→ **TASK TO COMPLETE**
Every line that contains the word "computer" is to be copied from the listing.

→ **DATASET ENTRIES**
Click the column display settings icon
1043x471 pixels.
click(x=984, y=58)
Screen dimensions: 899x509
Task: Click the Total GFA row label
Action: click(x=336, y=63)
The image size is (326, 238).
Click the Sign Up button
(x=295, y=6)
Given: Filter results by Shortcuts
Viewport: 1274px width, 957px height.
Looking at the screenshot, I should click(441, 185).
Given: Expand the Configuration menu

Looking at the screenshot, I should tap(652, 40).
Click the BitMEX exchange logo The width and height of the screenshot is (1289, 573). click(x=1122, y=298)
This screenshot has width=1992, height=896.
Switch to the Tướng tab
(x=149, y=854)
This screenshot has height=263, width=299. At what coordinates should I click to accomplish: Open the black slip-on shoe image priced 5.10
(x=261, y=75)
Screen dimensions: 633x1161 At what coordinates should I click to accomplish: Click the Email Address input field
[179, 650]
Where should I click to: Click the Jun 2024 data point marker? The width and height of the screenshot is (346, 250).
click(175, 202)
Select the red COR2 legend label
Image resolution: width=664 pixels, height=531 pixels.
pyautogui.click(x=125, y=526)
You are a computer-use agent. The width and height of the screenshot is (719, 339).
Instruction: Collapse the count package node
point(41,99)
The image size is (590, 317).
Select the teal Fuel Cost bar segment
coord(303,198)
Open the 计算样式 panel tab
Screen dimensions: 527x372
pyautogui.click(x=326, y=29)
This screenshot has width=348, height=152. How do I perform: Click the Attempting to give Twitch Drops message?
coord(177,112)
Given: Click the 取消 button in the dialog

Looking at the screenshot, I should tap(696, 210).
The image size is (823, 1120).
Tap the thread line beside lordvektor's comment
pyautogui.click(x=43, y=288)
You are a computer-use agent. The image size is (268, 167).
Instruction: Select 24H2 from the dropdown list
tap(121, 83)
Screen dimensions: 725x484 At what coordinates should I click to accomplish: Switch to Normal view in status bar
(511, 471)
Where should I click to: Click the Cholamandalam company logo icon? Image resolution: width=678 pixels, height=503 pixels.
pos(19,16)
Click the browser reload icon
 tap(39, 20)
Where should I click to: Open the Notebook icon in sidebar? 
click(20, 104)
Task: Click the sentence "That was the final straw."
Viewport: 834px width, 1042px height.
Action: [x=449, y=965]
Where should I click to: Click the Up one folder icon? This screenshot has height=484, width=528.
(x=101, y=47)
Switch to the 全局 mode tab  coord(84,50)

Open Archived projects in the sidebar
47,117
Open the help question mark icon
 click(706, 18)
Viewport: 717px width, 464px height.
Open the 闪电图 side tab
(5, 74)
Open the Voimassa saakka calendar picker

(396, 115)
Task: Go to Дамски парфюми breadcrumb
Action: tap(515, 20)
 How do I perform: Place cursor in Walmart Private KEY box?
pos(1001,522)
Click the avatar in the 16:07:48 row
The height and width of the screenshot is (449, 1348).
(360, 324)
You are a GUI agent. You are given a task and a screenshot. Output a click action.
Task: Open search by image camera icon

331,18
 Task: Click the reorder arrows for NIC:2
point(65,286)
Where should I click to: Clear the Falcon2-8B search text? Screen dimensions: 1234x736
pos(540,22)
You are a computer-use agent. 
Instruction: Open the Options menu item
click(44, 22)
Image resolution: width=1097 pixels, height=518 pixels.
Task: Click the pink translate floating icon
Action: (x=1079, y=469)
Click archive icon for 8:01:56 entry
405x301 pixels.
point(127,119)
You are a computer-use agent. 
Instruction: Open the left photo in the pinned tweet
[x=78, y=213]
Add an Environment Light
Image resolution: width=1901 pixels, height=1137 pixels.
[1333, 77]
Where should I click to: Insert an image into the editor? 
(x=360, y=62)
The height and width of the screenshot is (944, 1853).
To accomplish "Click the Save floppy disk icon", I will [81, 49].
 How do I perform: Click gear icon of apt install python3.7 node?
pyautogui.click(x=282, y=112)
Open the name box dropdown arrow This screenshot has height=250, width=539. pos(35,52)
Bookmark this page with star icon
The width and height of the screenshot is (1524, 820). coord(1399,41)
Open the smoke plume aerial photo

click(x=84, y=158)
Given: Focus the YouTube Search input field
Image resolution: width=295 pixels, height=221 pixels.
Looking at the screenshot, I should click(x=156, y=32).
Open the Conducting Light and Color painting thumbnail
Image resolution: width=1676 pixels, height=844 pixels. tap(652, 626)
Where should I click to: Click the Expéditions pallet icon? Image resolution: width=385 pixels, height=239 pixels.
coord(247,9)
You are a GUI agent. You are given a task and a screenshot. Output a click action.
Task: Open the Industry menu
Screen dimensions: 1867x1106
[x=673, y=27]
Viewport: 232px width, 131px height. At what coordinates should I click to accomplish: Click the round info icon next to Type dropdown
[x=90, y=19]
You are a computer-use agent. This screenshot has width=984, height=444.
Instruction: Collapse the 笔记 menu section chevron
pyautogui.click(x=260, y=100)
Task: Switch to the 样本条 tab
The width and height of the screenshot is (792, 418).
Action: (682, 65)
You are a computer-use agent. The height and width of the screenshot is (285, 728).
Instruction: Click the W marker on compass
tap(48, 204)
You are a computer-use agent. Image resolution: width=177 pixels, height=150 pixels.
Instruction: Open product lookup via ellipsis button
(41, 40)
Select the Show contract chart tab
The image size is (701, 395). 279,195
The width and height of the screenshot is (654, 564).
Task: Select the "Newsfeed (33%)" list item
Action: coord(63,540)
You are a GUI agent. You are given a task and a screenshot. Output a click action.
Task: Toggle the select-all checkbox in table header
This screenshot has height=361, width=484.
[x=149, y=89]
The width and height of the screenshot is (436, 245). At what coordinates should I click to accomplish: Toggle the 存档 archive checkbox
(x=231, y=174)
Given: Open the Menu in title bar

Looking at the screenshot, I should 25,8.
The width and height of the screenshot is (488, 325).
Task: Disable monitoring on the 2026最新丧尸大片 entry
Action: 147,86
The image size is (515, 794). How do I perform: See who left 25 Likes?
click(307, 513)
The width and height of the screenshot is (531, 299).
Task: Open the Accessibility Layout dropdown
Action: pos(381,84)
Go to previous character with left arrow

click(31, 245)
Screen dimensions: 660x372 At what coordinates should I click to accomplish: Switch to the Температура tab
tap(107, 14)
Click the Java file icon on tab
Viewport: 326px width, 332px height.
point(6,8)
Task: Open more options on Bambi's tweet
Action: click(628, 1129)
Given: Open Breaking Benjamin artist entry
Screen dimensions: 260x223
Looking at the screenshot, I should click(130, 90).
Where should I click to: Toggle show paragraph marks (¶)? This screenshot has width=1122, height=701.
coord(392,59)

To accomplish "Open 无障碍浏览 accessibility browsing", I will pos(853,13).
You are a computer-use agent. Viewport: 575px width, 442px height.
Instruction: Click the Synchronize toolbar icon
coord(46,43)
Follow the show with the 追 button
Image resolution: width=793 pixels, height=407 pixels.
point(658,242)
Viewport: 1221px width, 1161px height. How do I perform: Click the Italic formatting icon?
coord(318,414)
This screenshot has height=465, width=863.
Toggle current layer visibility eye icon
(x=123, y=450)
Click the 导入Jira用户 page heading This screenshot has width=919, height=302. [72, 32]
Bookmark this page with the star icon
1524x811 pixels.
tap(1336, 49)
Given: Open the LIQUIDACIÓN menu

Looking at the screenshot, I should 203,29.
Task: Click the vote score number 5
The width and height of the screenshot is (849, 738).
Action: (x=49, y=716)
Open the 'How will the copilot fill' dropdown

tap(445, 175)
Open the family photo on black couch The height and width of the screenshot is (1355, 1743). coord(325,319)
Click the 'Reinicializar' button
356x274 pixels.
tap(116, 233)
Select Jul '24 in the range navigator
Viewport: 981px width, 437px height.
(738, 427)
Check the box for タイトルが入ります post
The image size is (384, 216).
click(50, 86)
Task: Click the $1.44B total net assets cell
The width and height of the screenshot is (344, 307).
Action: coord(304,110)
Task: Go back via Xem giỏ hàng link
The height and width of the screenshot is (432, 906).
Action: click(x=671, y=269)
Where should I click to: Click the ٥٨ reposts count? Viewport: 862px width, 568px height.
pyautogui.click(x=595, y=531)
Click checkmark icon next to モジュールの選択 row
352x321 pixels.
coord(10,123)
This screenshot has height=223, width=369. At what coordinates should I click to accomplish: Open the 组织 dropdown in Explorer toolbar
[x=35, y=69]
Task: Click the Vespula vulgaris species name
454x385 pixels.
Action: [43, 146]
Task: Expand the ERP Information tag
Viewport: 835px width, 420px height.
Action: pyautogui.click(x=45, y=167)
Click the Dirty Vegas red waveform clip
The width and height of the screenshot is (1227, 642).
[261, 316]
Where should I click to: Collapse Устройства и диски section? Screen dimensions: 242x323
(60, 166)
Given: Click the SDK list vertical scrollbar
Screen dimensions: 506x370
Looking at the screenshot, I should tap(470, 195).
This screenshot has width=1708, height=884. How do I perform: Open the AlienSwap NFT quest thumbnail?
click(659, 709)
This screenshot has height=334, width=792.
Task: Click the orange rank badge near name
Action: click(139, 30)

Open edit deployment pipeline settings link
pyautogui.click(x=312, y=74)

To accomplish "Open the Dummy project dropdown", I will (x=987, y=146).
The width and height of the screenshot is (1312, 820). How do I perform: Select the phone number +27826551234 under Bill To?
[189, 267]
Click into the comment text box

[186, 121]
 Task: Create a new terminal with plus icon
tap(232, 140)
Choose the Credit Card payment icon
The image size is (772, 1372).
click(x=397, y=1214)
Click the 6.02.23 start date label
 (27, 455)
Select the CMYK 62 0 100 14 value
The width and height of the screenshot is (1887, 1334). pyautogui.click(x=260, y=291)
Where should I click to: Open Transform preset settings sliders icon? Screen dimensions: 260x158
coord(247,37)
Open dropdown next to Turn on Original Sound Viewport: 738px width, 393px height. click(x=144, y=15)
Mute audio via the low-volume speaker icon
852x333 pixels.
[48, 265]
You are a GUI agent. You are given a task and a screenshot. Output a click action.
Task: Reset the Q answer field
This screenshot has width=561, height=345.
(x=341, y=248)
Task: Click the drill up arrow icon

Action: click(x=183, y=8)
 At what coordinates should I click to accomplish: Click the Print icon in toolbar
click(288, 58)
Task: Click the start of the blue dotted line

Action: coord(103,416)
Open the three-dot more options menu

→ **TASK ANSWER**
You are a computer-use agent. The width and height of the screenshot is (719, 339).
You are a computer-use agent. The image size is (268, 167).
You are a computer-use agent. 
You are a computer-use agent. 
You are a computer-use agent. This screenshot has width=984, height=444.
You are a computer-use agent. The height and width of the screenshot is (285, 728).
You are a computer-use agent. Image resolution: width=177 pixels, height=150 pixels.
You are a computer-use agent. Viewport: 575px width, 442px height.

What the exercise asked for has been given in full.